In order to ensure that the information is readily accessible to the campus community, the Campus Sex Crimes Prevention Act requires colleges and universities to provide the campus community with clear guidance as to where this information can be found, and clarifies that federal laws governing the privacy of education records do not prevent campus security agencies or other administrators from disclosing such information.

146 Cong. Rec. S10216 (Oct. 11, 2000) (remarks of Senator Kyl).

In contrast, under the interpretation suggested in Pennsylvania's comments, the CSCPA would not guarantee that information concerning the presence of registered sex offenders at institutions of higher education is obtained by or made available to anyone, because the decision whether to collect such information would be left to the discretion of individual states.
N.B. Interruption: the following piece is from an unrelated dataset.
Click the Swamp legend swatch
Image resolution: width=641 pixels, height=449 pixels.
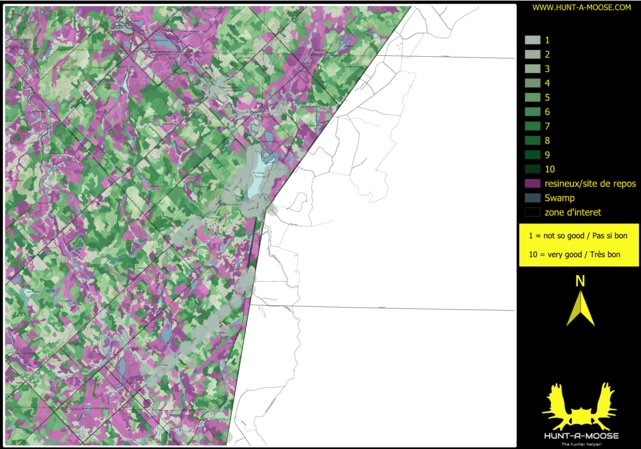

In addition to the interpretive issues discussed above, the comments received from Pennsylvania expressed a number of concerns about the practical impact of the CSCPA amendment to the Wetterling Act. Specifically, the comments expressed concern that: (1) Requiring employment and schooling information from registrants will complicate the registration process and result in fewer offenders registering properly and providing the required notifications concerning changes; (2) legislation will be needed to effectively implement the new requirements; and (3) the new requirements will have a fiscal impact in a tight budgetary situation, including the expense of modifying the registration database to add the fields and logic necessary to store and process the new data, and additional staff for the State Police Megan's Law section because of increased workload. The comments stated that Pennsylvania had not had sufficient time to implement the proposed guidelines and requested an extension of the implementation deadline, or if that could not be effected, an extension of the effective date of the reduction of Byrne Grant funding in case of noncompliance.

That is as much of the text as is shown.